POLITIK
12/06/2018 13:46 CEST | Aktualisiert 12/06/2018 14:20 CEST

Medienbericht: AfD-Sprecher Lüth soll seinen Lebenslauf geschönt haben

Christian Lüth wirft gerne anderen “Fake News” vor.

ullstein bild via Getty Images
Ein geschönter Lebenslauf könnte AfD-Sprecher Christian Lüth nun in Bedrängnis bringen.
  • AfD-Sprecher Christian Lüth soll unliebsame Stationen aus seinem Lebenslauf gestrichen haben.
  • So arbeitete Lüth unter anderem auch für ein FDP-geführtes Ministerium. 

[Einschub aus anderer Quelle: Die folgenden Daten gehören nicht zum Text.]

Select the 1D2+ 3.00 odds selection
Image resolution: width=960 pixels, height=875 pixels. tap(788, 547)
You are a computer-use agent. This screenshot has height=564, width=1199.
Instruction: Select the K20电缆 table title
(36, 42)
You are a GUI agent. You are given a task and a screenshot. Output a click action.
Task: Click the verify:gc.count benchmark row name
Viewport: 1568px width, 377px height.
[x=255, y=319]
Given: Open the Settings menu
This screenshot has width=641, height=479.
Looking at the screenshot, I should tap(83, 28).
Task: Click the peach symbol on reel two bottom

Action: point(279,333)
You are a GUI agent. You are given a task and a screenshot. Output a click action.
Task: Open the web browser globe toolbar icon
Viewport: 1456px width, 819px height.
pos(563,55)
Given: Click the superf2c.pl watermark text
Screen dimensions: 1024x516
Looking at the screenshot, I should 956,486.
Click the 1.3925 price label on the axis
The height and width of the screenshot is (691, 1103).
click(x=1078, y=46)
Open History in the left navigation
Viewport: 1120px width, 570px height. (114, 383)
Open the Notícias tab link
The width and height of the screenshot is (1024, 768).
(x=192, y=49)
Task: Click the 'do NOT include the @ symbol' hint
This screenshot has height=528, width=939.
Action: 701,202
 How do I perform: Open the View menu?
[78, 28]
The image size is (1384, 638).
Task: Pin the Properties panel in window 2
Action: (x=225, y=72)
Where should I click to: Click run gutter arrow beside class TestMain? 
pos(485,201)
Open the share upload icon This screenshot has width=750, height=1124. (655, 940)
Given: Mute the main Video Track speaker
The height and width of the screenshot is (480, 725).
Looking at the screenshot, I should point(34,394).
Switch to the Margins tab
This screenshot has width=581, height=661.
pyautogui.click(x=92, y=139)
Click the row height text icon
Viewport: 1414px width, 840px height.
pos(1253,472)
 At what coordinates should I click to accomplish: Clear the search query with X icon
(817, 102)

Christian Lüth, Sprecher der AfD-Bundestagsfraktion, hat sich in der Vergangenheit gerne mal über die “Unglaubwürdigkeit der Altparteien” ausgelassen und ihnen “Fake News” vorgeworfen.

Neueste Enthüllungen des “Stern”-Magazins werfen nun aber die Frage auf: Wie ehrlich ist Lüth selbst?  

Dem Bericht zufolge soll er während seiner Tätigkeit bei der FDP, von der er 2013 zur AfD gewechselt war, kurzerhand unliebsame Stationen aus seinem Lebenslauf genommen haben.

Zwei wichtige Punkte fehlen

Das Fachmagazin “Politik & Kommunikation” (“P&K”) veröffentlichte Lüths Werdegang im April. Er wurde damals AfD-Fraktionssprecher.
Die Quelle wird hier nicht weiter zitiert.